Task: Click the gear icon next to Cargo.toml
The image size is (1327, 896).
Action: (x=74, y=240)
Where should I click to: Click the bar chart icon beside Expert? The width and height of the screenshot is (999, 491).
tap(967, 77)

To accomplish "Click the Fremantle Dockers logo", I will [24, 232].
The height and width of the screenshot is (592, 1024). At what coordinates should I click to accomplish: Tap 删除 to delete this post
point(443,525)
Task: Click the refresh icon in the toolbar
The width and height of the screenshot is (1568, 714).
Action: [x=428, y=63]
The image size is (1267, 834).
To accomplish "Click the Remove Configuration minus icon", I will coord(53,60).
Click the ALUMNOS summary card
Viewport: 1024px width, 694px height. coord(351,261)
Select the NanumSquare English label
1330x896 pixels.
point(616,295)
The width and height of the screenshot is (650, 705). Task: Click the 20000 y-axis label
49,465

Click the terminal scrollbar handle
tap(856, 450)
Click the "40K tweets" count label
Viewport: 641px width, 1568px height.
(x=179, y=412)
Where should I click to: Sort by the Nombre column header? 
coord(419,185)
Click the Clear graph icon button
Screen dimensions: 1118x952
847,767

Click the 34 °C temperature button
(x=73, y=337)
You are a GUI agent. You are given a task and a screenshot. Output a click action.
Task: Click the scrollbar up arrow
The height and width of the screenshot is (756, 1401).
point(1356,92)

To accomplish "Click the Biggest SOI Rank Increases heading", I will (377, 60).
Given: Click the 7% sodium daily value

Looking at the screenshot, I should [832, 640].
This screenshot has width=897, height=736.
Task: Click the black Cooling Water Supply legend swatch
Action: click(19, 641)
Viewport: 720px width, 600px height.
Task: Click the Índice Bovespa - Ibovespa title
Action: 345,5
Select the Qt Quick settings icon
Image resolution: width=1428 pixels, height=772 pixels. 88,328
————
> Your goal
Nothing in the data should be left out when you retype it exactly.

> Result below
Task: Click the gear icon next to Cargo.toml
The image size is (1327, 896).
Action: (x=74, y=240)
Where should I click to: Click the bar chart icon beside Expert? The width and height of the screenshot is (999, 491).
tap(967, 77)

To accomplish "Click the Fremantle Dockers logo", I will [24, 232].
The height and width of the screenshot is (592, 1024). At what coordinates should I click to accomplish: Tap 删除 to delete this post
point(443,525)
Task: Click the refresh icon in the toolbar
The width and height of the screenshot is (1568, 714).
Action: [x=428, y=63]
The image size is (1267, 834).
To accomplish "Click the Remove Configuration minus icon", I will coord(53,60).
Click the ALUMNOS summary card
Viewport: 1024px width, 694px height. coord(351,261)
Select the NanumSquare English label
1330x896 pixels.
point(616,295)
The width and height of the screenshot is (650, 705). Task: Click the 20000 y-axis label
49,465

Click the terminal scrollbar handle
tap(856, 450)
Click the "40K tweets" count label
Viewport: 641px width, 1568px height.
(x=179, y=412)
Where should I click to: Sort by the Nombre column header? 
coord(419,185)
Click the Clear graph icon button
Screen dimensions: 1118x952
847,767

Click the 34 °C temperature button
(x=73, y=337)
You are a GUI agent. You are given a task and a screenshot. Output a click action.
Task: Click the scrollbar up arrow
The height and width of the screenshot is (756, 1401).
point(1356,92)

To accomplish "Click the Biggest SOI Rank Increases heading", I will (377, 60).
Given: Click the 7% sodium daily value

Looking at the screenshot, I should [832, 640].
This screenshot has width=897, height=736.
Task: Click the black Cooling Water Supply legend swatch
Action: click(19, 641)
Viewport: 720px width, 600px height.
Task: Click the Índice Bovespa - Ibovespa title
Action: 345,5
Select the Qt Quick settings icon
Image resolution: width=1428 pixels, height=772 pixels. 88,328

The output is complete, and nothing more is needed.